SELECTED EXCERPT:
When you think about your estate plan, what do you think about adding a trust? Some people believe that a trust is only beneficial if they have many assets, but the truth is that trusts aren’t just helpful to the wealthy. Those who have property, such as a home, or significant assets can benefit from having a trust in place.
Adding a trust to your estate plan in Delaware helps you protect the assets that you’d like to pass on to your children or others. A good trust can also help reduce the risk of your assets ending up in probate or minimize the time, expense and publicity of probate proceedings.
You may benefit from a Delaware trust
In the State of Delaware, there are unique and innovative laws that help people obtain tax advantages and pass on their assets more easily. Using an irrevocable trust, which is a trust that can only be terminated or modified by a beneficiary, you can help yourself:
- Improve investment flexibility
- Protect your assets and keep them confidential
- Minimize the taxes you’ll pay on trust assets
These and other benefits are important to keep in mind.
Irrevocable trusts are highly protective because they take assets out of your name completely. Then, once they’re employed, creditors can no longer go after those assets. They also won’t typically be included in the overall value of your estate, helping you reduce your taxes and prepare to qualify for Medicaid and other benefits as you age.
There are many different types of trusts for you to consider, such as self-settled trusts, charitable trusts and dynasty trusts.
Why have a trust when you already have a will?
While you might already have a will in place, having a trust is a good idea. A will isn’t as protective as a trust. Wills also don’t take assets out of your name, which means that the assets in your estate will still be considered a part of your estate for the purposes of valuing the estate and repaying debts.
There is a lot to think about as you work on your estate plan. Setting up a trust is one consideration to keep in mind.

EXERCISE DATA:
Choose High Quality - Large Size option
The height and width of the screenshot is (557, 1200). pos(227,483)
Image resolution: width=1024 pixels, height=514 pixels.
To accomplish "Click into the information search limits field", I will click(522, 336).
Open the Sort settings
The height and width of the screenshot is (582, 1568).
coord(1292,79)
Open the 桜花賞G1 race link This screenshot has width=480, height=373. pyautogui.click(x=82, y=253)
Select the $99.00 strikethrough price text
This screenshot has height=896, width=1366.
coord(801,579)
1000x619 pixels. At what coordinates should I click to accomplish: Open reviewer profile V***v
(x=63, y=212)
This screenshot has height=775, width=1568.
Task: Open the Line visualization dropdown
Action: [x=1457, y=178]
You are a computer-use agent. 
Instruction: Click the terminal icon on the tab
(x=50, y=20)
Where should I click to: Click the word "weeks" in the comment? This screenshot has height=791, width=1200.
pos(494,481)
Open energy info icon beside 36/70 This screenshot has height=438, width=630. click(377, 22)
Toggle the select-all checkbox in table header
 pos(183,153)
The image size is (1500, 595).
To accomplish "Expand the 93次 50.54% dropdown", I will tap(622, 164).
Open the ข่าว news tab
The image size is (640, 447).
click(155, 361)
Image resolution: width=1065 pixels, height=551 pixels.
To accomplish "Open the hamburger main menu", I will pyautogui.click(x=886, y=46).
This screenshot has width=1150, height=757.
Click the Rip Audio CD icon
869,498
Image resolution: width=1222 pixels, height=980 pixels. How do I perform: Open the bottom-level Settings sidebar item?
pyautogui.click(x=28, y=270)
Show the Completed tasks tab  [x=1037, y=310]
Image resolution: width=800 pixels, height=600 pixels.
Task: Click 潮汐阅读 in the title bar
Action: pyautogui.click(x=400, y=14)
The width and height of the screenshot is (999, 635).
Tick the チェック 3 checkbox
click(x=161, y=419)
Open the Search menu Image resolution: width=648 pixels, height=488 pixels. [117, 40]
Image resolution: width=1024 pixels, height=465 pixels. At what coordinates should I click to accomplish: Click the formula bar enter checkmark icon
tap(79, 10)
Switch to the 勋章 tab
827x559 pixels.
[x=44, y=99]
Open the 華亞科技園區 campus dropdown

TASK SET:
a - According to the estate-planning article, who is able to terminate or modify an irrevocable trust?
b - In the estate-planning article, write out the passage from "There are many" up to and including "and repaying debts.", replacing "dynasty trusts" with "spendthrift trusts".
c - Summarize the estate-planning article in three sentences.
None of the entries are needed here.

RESULTS BY TASK:
a - Only a beneficiary.

b -
There are many different types of trusts for you to consider, such as self-settled trusts, charitable trusts and spendthrift trusts.
Why have a trust when you already have a will?
While you might already have a will in place, having a trust is a good idea. A will isn’t as protective as a trust. Wills also don’t take assets out of your name, which means that the assets in your estate will still be considered a part of your estate for the purposes of valuing the estate and repaying debts.

c - Trusts help not only the wealthy but anyone with property such as a home or significant assets, protecting what they want to pass on and reducing the risk, time, expense and publicity of probate. Delaware law allows irrevocable trusts that can improve investment flexibility, keep assets protected and confidential, and minimize taxes, because they take assets out of your name and beyond the reach of creditors. A will is less protective than a trust, since it leaves assets in your estate for valuing the estate and repaying debts.